Еще одним открытием с далеко идущими последствиями оказался первобытный стук кроманьонцев краут-рока Amon Düül. Стэплтон купил их Psychedelic Underground в главном магазине Virgin рядом с Оксфорд-стрит. «Вот тогда у меня началось настоящее помешательство, – улыбается он. – Впервые я слушал их на маленьком проигрывателе в нашей гостиной. Я потерял дар речи. Никогда до этого не слышал ничего подобного. Я начал собирать другие их пластинки, а в 1972 году купил Känguru Guru Guru. Они меня тоже поразили, и с тех пор я был полностью одержим. Люблю немецкую музыку до сих пор. Она отличается от любой другой. Немцы заботятся о звуке. Американцы и англичане погружены в тексты, а для немцев главное – звучание. Они пошли намного дальше, чем их современники из Англии или Америки. Невозможно представить, чтобы американская или английская группа сделала что-то вроде Hinten Guru Guru. Это чисто немецкий подход».

Стэплтон встретил Химана Патака, участника изначального состава Nurse, благодаря своему младшему брату Майклу. Однажды Химан, подросток с индийскими корнями, пришел к ним в гости с альбомом Focus, и Стив (по причинам, которые до сих пор затрудняется объяснить) попросил у него пластинку. Хотя Патак не был большим поклонником экспериментальной музыки, они оба остались в восторге от The Groundhogs. «Мы оба любили эту группу, – признает Стэплтон. – Альбом Split был действительно необычным, а ощущение от Thank Christ For The Bomb – неповторимым. Это совсем не английский альбом, он мог быть записан где угодно. Я слушал лишь несколько групп с вокалом, так что The Groundhogs были редким исключением. Мне нравилась игра Тони Макфи на гитаре. Он был близок к Эксу Генриху из Guru Guru или Михаэлю Кароли из Can. Мы с Химаном ходили на каждый концерт The Groundhogs, а их было много. Каждые выходные они выступали в колледжах. Четыре вечера в неделю мы с ним зависали в Мarquee. Думаю, мы видели практически все группы той эпохи».
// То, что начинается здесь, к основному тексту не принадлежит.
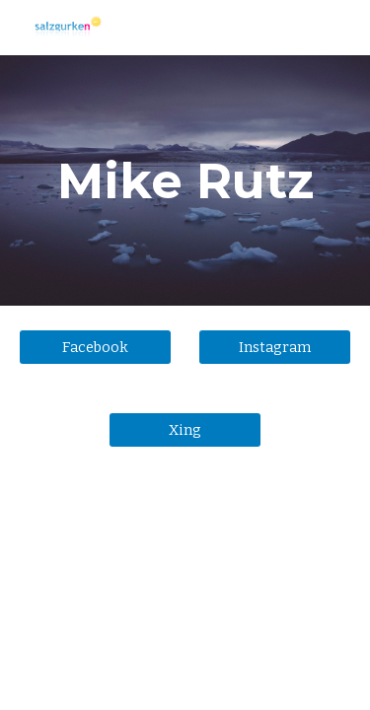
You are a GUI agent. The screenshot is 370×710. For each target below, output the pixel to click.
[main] (185, 180)
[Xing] (185, 430)
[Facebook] (95, 347)
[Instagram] (274, 347)
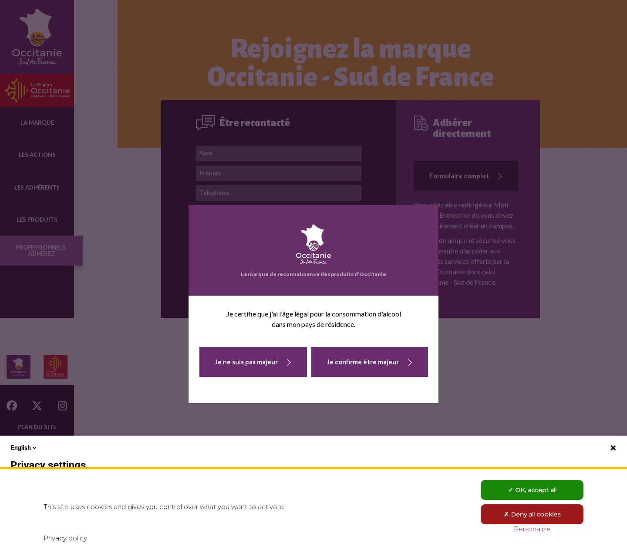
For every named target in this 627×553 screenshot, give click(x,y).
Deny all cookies (532, 514)
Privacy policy (65, 538)
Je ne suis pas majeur (246, 362)
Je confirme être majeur (363, 362)
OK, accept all (532, 490)
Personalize (532, 529)
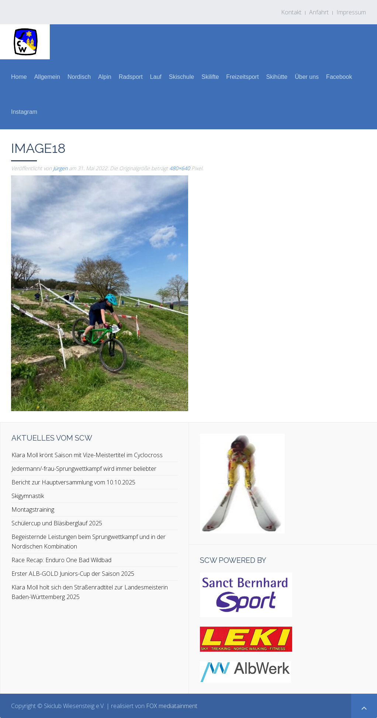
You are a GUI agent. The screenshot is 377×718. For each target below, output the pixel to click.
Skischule (181, 77)
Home (19, 77)
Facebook (339, 77)
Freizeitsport (242, 77)
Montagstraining (32, 509)
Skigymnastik (27, 496)
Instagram (24, 112)
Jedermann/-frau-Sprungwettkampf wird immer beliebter (83, 469)
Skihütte (276, 77)
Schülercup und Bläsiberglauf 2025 (56, 523)
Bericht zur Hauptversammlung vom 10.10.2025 (73, 482)
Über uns (307, 77)
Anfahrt (319, 12)
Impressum (351, 12)
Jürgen (60, 168)
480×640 (179, 168)
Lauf (156, 77)
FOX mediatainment (171, 706)
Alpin (104, 77)
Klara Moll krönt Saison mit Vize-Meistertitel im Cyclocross (87, 455)
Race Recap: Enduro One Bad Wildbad (61, 560)
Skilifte (210, 77)
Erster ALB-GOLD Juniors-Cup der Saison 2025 (72, 574)
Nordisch (79, 77)
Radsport (131, 77)
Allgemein (47, 77)
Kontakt (291, 12)
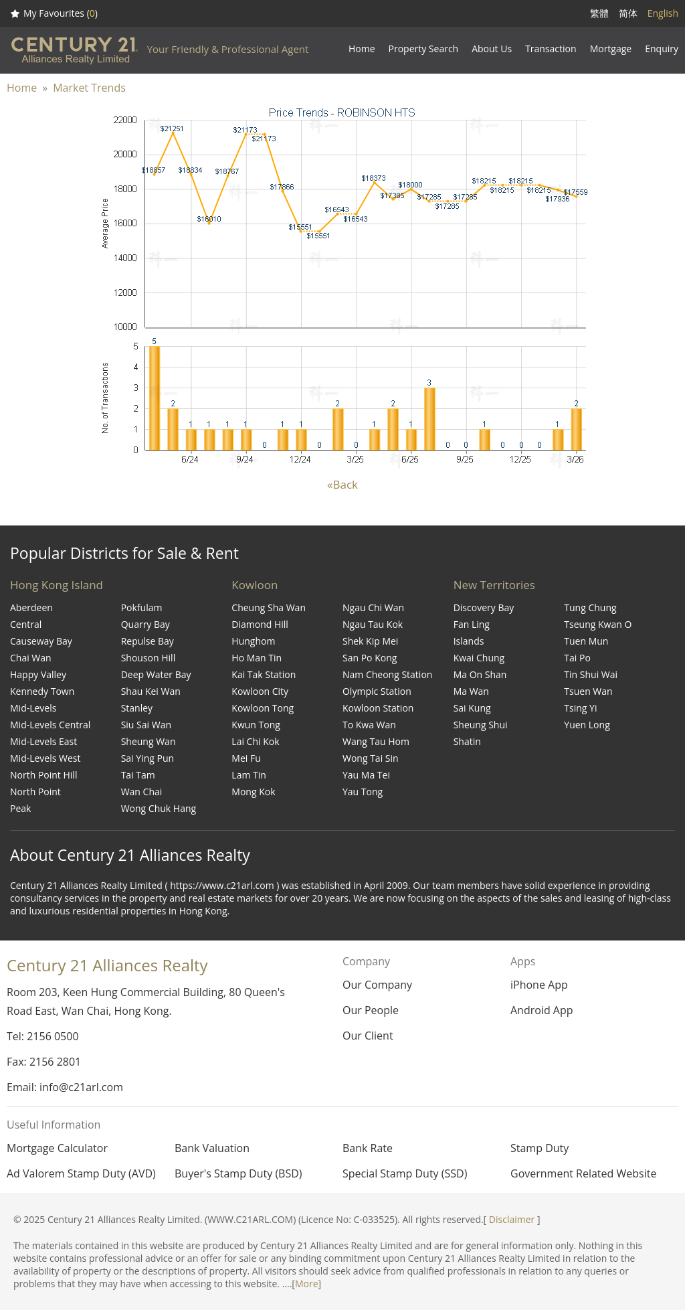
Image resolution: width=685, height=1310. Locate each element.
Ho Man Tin (256, 657)
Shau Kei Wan (151, 691)
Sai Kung (472, 708)
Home (22, 87)
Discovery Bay (484, 607)
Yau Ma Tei (366, 774)
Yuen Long (586, 724)
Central (25, 624)
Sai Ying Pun (147, 758)
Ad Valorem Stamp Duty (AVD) (81, 1173)
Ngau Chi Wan (373, 607)
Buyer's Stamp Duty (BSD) (238, 1173)
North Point (35, 791)
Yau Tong (362, 791)
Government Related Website (583, 1173)
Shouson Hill (148, 657)
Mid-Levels (33, 708)
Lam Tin (248, 774)
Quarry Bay (145, 624)
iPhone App (539, 984)
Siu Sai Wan (146, 724)
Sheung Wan (148, 741)
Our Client (367, 1035)
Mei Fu (245, 758)
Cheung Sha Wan (268, 607)
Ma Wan (471, 691)
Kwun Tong (255, 724)
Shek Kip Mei (370, 641)
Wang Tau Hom (375, 741)
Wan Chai (142, 791)
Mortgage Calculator (57, 1148)
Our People (370, 1010)
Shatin (467, 741)
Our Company (377, 984)
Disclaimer (511, 1219)
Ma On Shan (480, 674)
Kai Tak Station (263, 674)
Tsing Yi (580, 708)
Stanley (137, 708)
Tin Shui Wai (590, 674)
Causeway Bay (41, 641)
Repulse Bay (147, 641)
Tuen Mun (586, 641)
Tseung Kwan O (597, 624)
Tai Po (577, 657)
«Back (342, 484)
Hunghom (253, 641)
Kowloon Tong (262, 708)
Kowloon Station (377, 708)
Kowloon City (259, 691)
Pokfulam (142, 607)
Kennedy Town (42, 691)
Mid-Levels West (45, 758)
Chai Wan (31, 657)
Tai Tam (138, 774)
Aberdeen (31, 607)
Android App (541, 1010)
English (663, 13)
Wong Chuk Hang (158, 808)
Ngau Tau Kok (372, 624)
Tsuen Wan (588, 691)
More (306, 1283)
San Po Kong (369, 657)
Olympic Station (376, 691)
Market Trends (89, 87)
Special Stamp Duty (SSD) (404, 1173)
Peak (20, 808)
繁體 (599, 13)
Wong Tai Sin (370, 758)
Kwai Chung (479, 657)
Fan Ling (472, 624)
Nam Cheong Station (387, 674)
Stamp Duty (539, 1148)
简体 (628, 13)
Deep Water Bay (156, 674)
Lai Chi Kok (255, 741)
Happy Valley (38, 674)
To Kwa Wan (369, 724)
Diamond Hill (259, 624)
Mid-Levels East (43, 741)
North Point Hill (43, 774)
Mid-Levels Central (50, 724)
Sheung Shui (481, 724)
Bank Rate (367, 1148)
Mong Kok (253, 791)
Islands (469, 641)
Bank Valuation (212, 1148)
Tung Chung (590, 607)
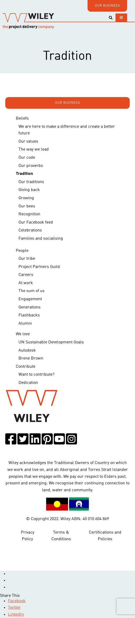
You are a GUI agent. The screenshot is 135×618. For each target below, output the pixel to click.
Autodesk (27, 350)
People (22, 251)
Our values (28, 141)
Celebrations (30, 230)
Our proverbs (30, 166)
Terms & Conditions (61, 536)
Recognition (29, 214)
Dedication (28, 383)
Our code (26, 158)
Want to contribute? (36, 374)
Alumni (25, 323)
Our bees (26, 206)
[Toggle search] (110, 18)
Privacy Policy (27, 536)
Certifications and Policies (105, 536)
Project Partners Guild (39, 267)
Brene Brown (30, 358)
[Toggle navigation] (121, 17)
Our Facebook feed (35, 222)
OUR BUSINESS (107, 5)
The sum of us (31, 291)
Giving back (29, 190)
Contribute (25, 367)
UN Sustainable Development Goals (51, 342)
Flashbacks (29, 315)
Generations (29, 307)
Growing (26, 198)
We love (23, 334)
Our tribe (26, 259)
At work (25, 283)
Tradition (24, 174)
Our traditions (31, 182)
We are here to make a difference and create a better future (66, 130)
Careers (25, 275)
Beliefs (22, 118)
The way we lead (33, 149)
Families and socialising (40, 239)
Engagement (30, 299)
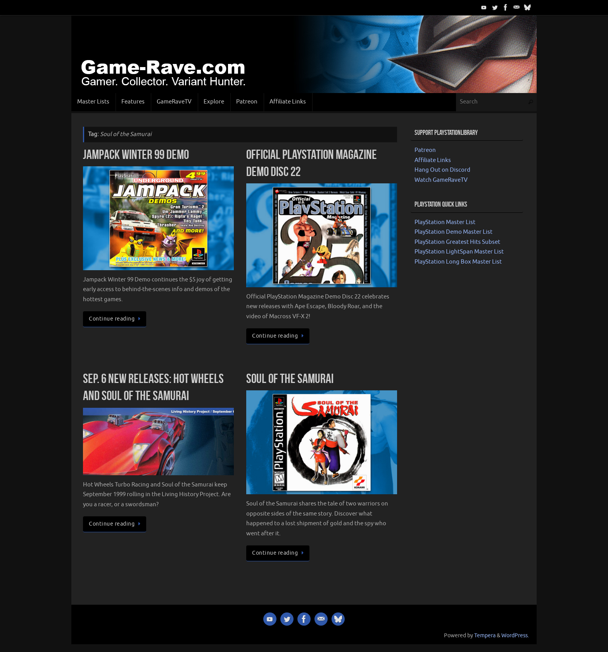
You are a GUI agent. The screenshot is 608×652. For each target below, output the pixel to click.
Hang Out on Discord (442, 170)
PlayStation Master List (445, 222)
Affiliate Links (433, 160)
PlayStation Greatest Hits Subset (457, 242)
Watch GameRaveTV (441, 180)
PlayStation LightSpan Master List (459, 251)
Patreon (425, 150)
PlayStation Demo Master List (453, 232)
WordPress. (515, 635)
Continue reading (116, 319)
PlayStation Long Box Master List (458, 262)
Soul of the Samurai (289, 378)
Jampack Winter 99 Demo (136, 154)
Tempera (485, 635)
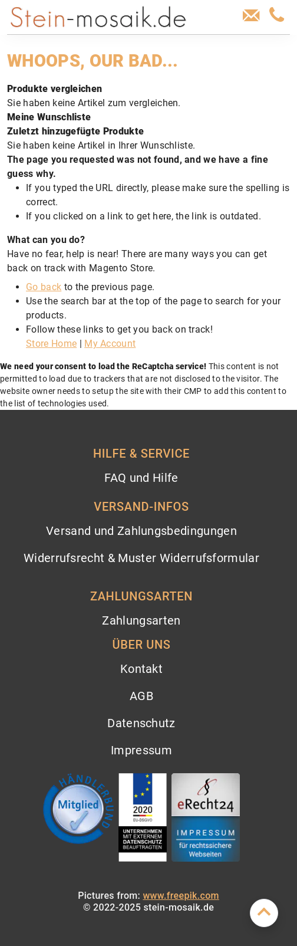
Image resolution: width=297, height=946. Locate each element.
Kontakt (141, 669)
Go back (43, 287)
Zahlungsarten (141, 620)
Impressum (141, 750)
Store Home (51, 343)
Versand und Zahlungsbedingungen (141, 531)
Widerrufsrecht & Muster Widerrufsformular (141, 558)
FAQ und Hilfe (141, 478)
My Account (110, 343)
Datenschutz (141, 723)
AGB (141, 696)
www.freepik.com (181, 895)
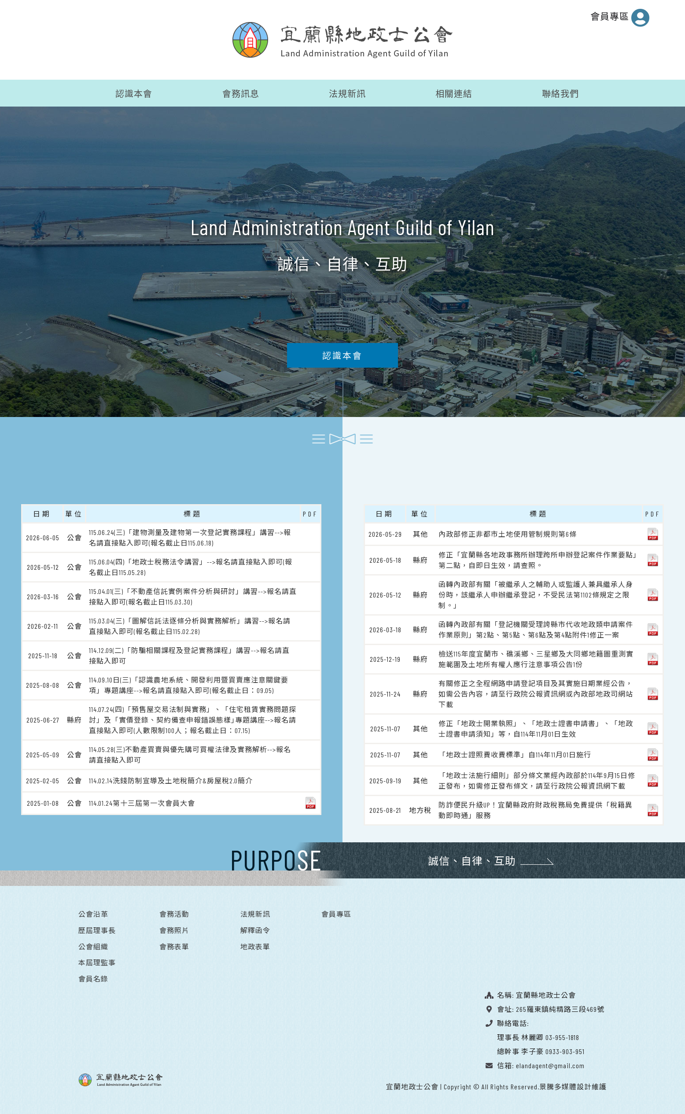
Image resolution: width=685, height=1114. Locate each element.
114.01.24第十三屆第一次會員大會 (142, 802)
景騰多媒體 (558, 1085)
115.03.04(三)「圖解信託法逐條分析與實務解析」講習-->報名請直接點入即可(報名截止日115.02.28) (190, 625)
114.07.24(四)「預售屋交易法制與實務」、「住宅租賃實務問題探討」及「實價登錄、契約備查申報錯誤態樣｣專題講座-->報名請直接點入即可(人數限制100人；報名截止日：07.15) (192, 719)
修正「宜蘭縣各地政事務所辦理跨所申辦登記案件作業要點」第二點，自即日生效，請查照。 (537, 559)
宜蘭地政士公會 (412, 1085)
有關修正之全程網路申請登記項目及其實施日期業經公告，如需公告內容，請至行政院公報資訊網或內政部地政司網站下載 (535, 693)
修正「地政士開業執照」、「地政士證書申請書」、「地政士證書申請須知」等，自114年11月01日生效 (535, 727)
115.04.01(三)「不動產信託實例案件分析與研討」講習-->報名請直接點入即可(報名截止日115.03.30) (193, 595)
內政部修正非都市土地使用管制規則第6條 (507, 533)
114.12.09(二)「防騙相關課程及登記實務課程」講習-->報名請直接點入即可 (189, 654)
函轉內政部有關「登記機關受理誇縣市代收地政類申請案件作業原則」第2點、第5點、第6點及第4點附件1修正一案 (535, 628)
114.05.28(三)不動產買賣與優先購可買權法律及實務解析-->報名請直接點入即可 (190, 753)
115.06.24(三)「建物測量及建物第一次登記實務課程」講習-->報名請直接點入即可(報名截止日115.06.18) (190, 536)
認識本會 (342, 358)
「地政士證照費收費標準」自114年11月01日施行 (514, 753)
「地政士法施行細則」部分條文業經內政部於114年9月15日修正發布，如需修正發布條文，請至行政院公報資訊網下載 (536, 779)
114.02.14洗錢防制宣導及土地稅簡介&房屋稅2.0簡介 (171, 779)
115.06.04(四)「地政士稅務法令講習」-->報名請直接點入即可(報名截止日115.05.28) (190, 566)
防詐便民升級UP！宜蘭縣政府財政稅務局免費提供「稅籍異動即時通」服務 (535, 809)
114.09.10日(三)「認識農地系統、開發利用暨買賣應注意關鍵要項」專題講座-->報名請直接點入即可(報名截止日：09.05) (188, 684)
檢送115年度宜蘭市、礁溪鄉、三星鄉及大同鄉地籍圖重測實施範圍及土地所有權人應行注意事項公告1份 (535, 658)
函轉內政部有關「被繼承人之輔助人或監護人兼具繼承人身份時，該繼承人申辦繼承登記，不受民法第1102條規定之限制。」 (535, 594)
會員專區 (620, 17)
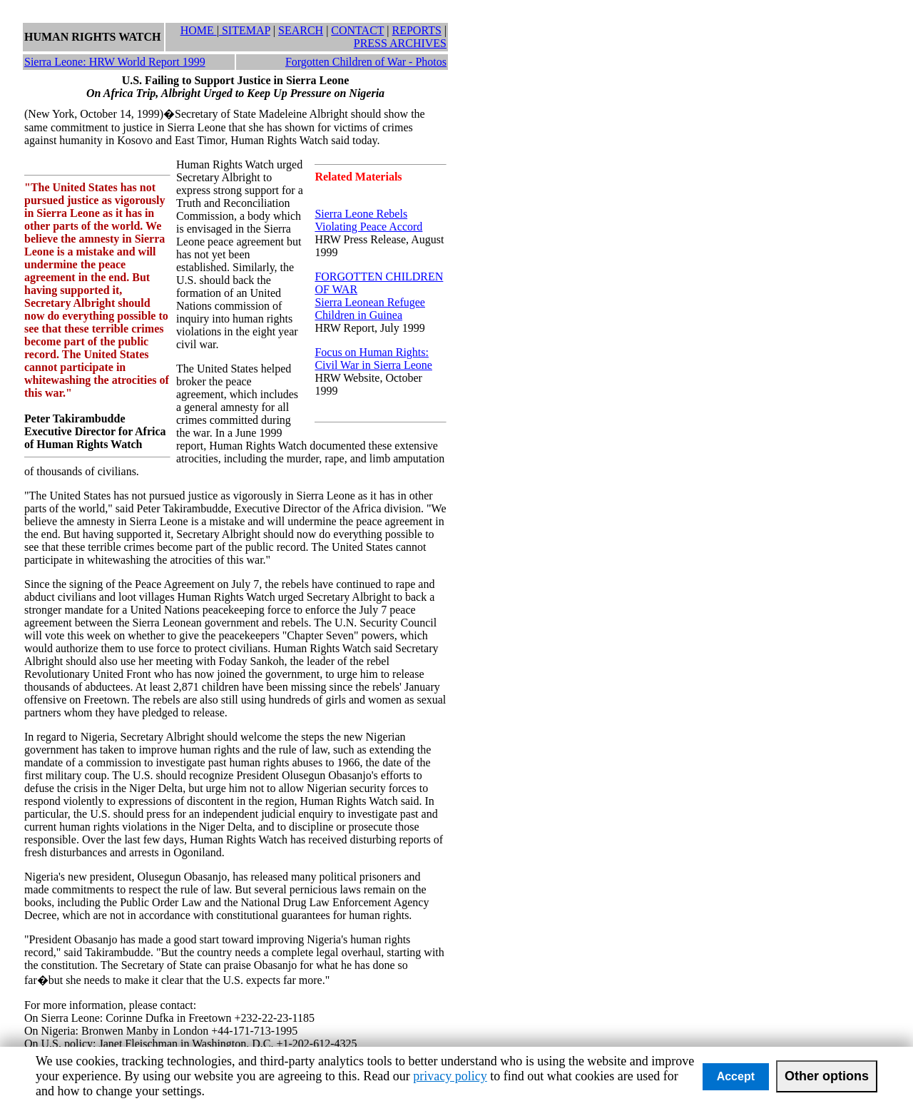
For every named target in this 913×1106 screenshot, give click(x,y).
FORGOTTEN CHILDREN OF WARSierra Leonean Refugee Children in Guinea (379, 295)
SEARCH (300, 30)
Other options (827, 1076)
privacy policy (449, 1076)
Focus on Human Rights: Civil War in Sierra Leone (373, 358)
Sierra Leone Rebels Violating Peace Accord (368, 220)
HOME (198, 30)
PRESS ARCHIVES (400, 43)
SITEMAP (244, 30)
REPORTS (417, 30)
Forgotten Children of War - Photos (366, 62)
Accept (736, 1076)
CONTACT (357, 30)
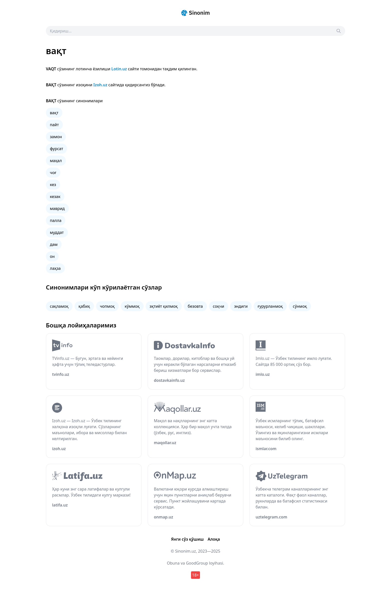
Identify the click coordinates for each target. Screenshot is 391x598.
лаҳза (55, 268)
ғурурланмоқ (270, 306)
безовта (195, 306)
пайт (54, 124)
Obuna (173, 563)
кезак (55, 196)
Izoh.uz (100, 85)
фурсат (56, 148)
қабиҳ (84, 306)
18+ (195, 575)
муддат (57, 232)
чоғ (53, 172)
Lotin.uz (119, 69)
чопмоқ (107, 306)
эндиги (241, 306)
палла (55, 220)
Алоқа (214, 539)
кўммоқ (132, 306)
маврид (57, 208)
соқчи (218, 306)
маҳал (56, 160)
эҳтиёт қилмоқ (164, 306)
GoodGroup (197, 563)
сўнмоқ (300, 306)
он (52, 256)
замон (56, 136)
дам (54, 244)
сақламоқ (59, 306)
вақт (54, 112)
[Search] (338, 31)
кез (53, 184)
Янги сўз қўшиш (187, 539)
Встреча Стэплтона с Джоном Фозергиллом вышла гораздо более странной, хотя каждый вспоминает ее по-своему. «Джон вместе с мамой смотрел пластинки в Record & Tape Exchange на Голборн-роуд, – утверждает Стэплтон. – Мы с Химаном обходили секонд-хенды с винилом и скупали все диковинное, обращая внимание на длинные треки, психоделические или просто необычные обложки. И вот мы видим парня, занимающегося ровно тем же самым! Под мышкой у него были какие-то весьма интересные пластинки. Я сказал Химану: „Что это за парень? Он забрал все самое лучшее!“ Помню, его мать крикнула: „Смотри, Джон, я нашла кое-что необычное!“ Странноватая была сцена. Я подошел к нему и спросил, можно ли посмотреть пластинки, которые он выбрал, после чего мы разговорились. Через несколько дней я позвонил ему и позвал в гости. Когда он пришел, мы оба были поражены. У нас оказался совершенно одинаковый музыкальный вкус! И еще у него были усы». Стэплтона потряс масштаб интересов и знаний Фозергилла, охватывающих экспериментальную музыку, искусство и литературу. Стив получил довольно простое образование и ничего не слышал о дадаистах и сюрреалистах, пока ему не рассказал о них Фозергилл. «Он многому меня научил, – говорит Стэплтон. – Я постоянно от него что-то узнавал. Он приобщил меня к авангарду на всех уровнях – от архитектуры и драмы до музыки, живописи и поэзии. Джон интересовался всем нестандартным, но был очень разборчив в том, что именно ему нравилось и почему. Например, он любил определенный тип гитарного скрежета и говорил, что купит даже дерьмовую пластинку, если там будет хоть три секунды такого звука».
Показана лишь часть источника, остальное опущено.